Sunday, December 9, 2012

she sat in it



Not all of the poets who described their beloveds's hair with the phrase "gold wire" would have thought of a sea urchin, though some readers might have done so, keeping it to themselves as readers helplessly do while they read, muted, gagged, stuffed, digestive process taking place, quiet as they submit to the experiment, the book a theory and themselves the vital element, the magnesium of one swells up in the acid of the other and dissolves inward, the experiment can take place now, and the reader afterwards is the result, result proven though not explained, perhaps never explained, but present, walking around, picking its teeth, eating lunch, and watching the Melbourne Cup, which was won this year by deep brown Green Moon pursuing equations on her four mud-coloured socks, the Cup being a theory worked out by horses.

Afterwards the reader might write their thoughts down and enter the same place as the book, which is the landscape of prose; they are armed with weapons that might not be as strong as the book itself, or might be stronger: intelligence one weapon, held confusedly, ability to write hanging like a meathook in the other hand, hook blunt, meat absent. I have not read the pulp novel that Virginia Woolf reviewed for the Times in 1919, or it might have been the Telegraph, but I'm guessing that her review was possibly a more rememberable piece of writing than the book since she goes against the rules of form and the novelist apparently did not, she has a sense of humour and the novelist did not, she doesn't waste her words and the author sounds as if he wasted all of them: she goes against a reviewer's-law (which might not have been a law back then but was surely understood to some extent: "Don't do this," people must have said) and spends the entire review describing the plot of the book from start to finish with almost no other commentary.

■ DATASET RECORDS:
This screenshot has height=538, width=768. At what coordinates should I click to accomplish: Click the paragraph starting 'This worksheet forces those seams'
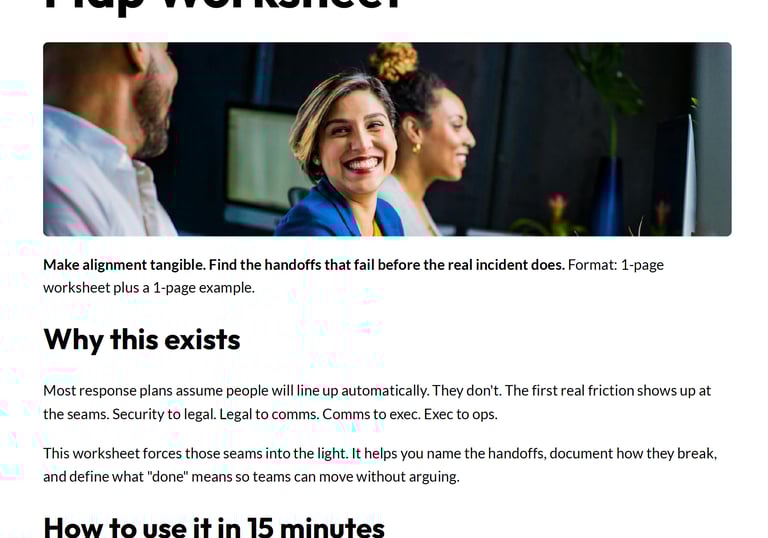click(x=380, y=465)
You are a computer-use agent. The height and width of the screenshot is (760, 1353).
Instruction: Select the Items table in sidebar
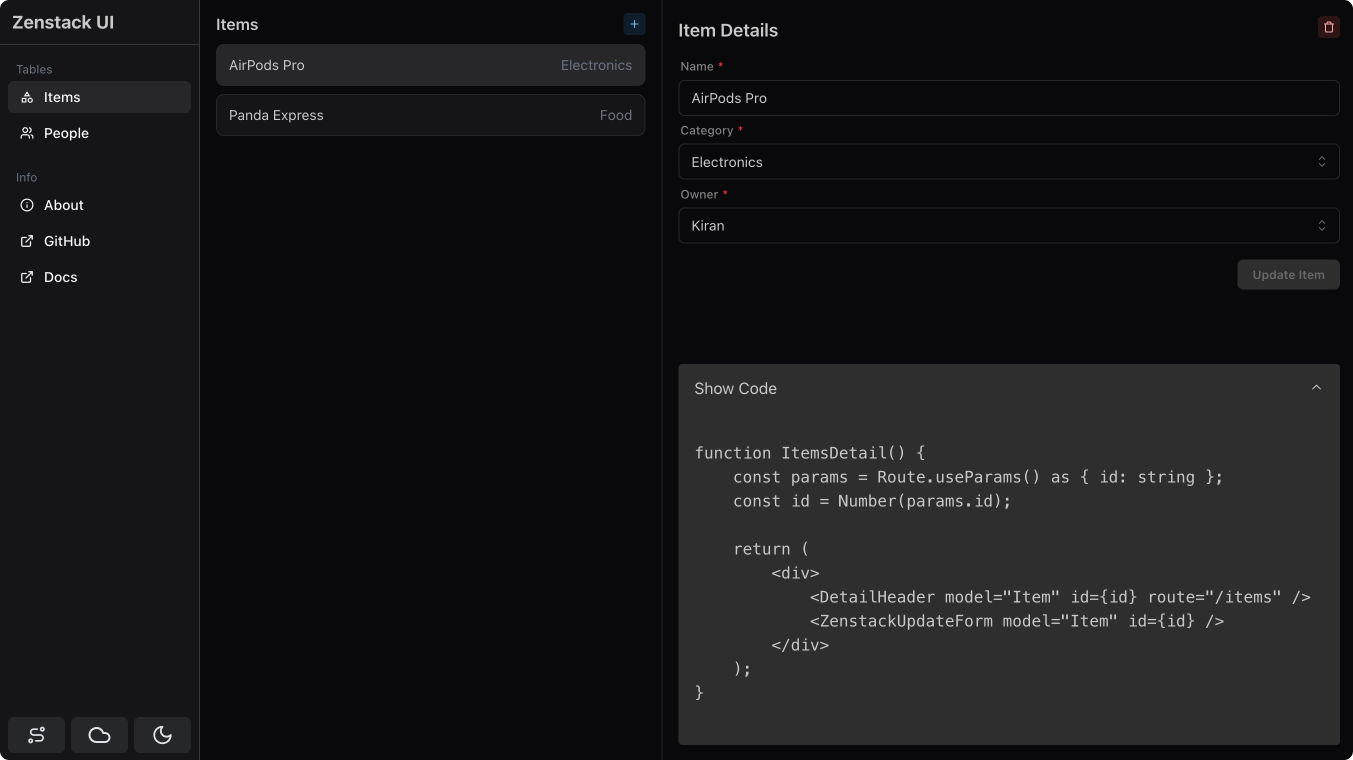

* * *

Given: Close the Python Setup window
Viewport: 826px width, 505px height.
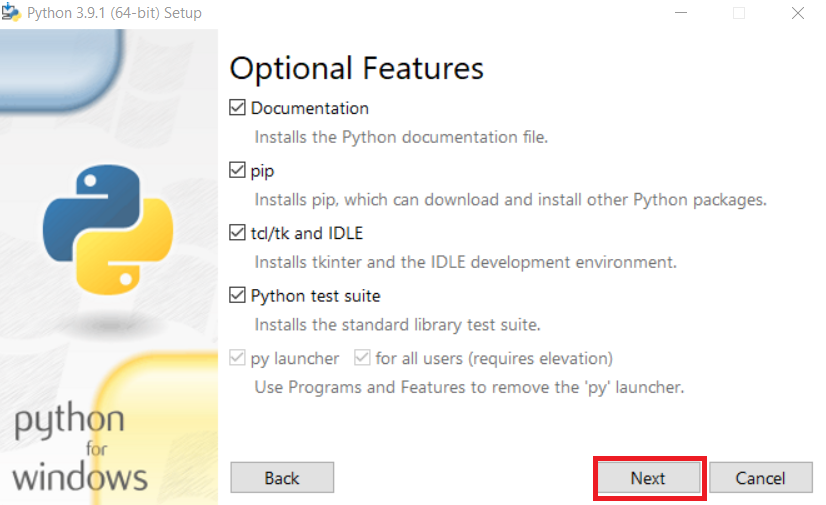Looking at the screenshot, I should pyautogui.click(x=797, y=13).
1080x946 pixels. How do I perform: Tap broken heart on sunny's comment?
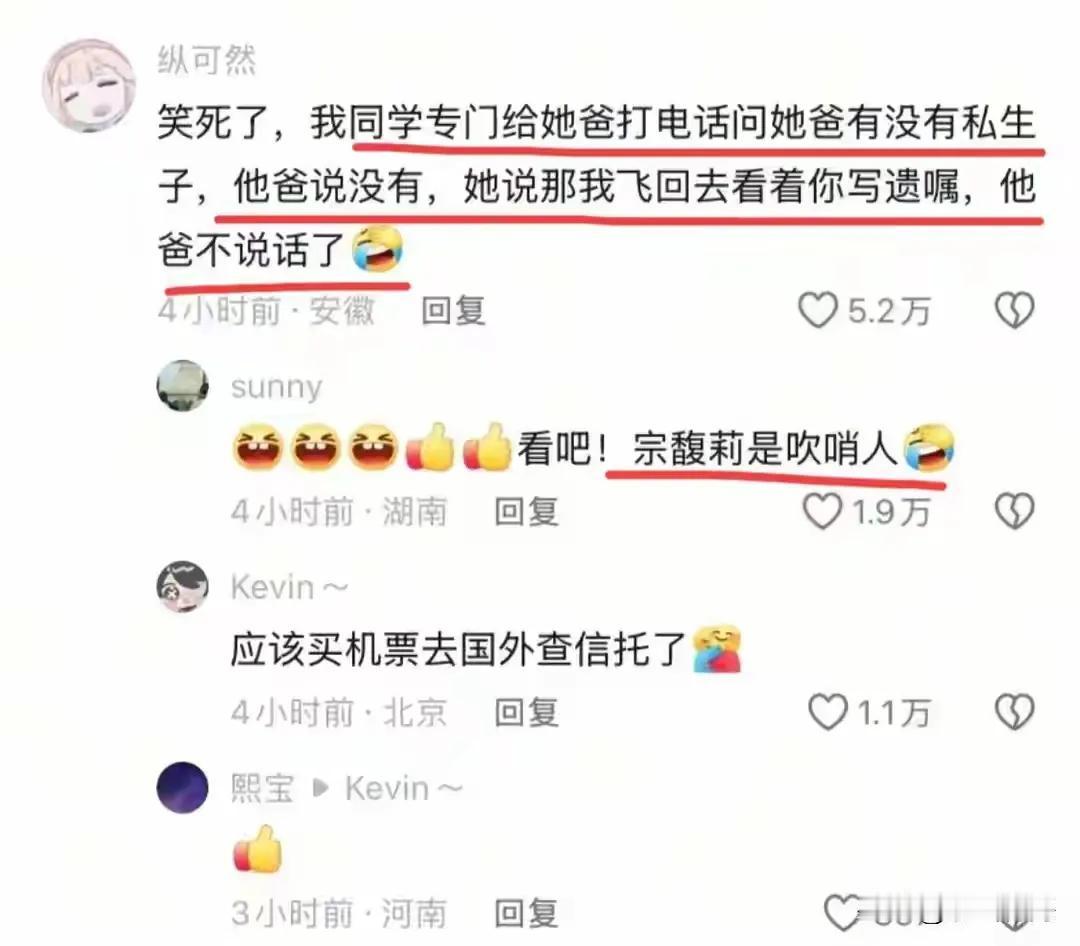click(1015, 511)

■ EXERCISE REQUIREMENTS:
- A) In the post on readers and reviewing, which horse won the Melbourne Cup this year?
- B) Print the post on readers and reviewing from "Not all of the" to "out by horses.".
- C) Write what comes next in the post on readers and reviewing, picking up after its last sentence.

■ RESPONSES PER TASK:
- A) Green Moon won it.

- B)
Not all of the poets who described their beloveds's hair with the phrase "gold wire" would have thought of a sea urchin, though some readers might have done so, keeping it to themselves as readers helplessly do while they read, muted, gagged, stuffed, digestive process taking place, quiet as they submit to the experiment, the book a theory and themselves the vital element, the magnesium of one swells up in the acid of the other and dissolves inward, the experiment can take place now, and the reader afterwards is the result, result proven though not explained, perhaps never explained, but present, walking around, picking its teeth, eating lunch, and watching the Melbourne Cup, which was won this year by deep brown Green Moon pursuing equations on her four mud-coloured socks, the Cup being a theory worked out by horses.

- C)
Her opinion is all held in and radiated by, the selection of the words she uses to describe that plot, so serious as she explains the lunatic mystery of the evil heir searching for his treasure that she is laughing, she is disdainful but not disdainful because that sounds too straight -- smiling, she is cruel at the small scale of this novel's emotions and its plotting, the thing is so small that it's funny, the idea of anyone spending their time reading it, the largeness of a human life, the minuteness of this book (I am putting words in her mouth; she never says any of this, she only lets you imagine that she was calling to Leonard across the room, and asking, "Listen to this," before reading him an excerpt, then both of them rolling around): the scale is off, the fact of reading is funny, in a few sentences she has made herself a giant, the book is a fly, then she rips off its wings; she uses the same voice when she kills The Angel in the House, reporting, "if there was a draught she sat in it."

And this notion of scale you can watch in her other prose (it occurs to me I had to put words in her mouth so that I could carry on to the thought I'm having now): the spectacle of London and the ideas inside Mrs Dalloway's head, these things that seem larger or smaller depending on your viewpoint, the air coloured with infusion of lighthouse and then the stick itself.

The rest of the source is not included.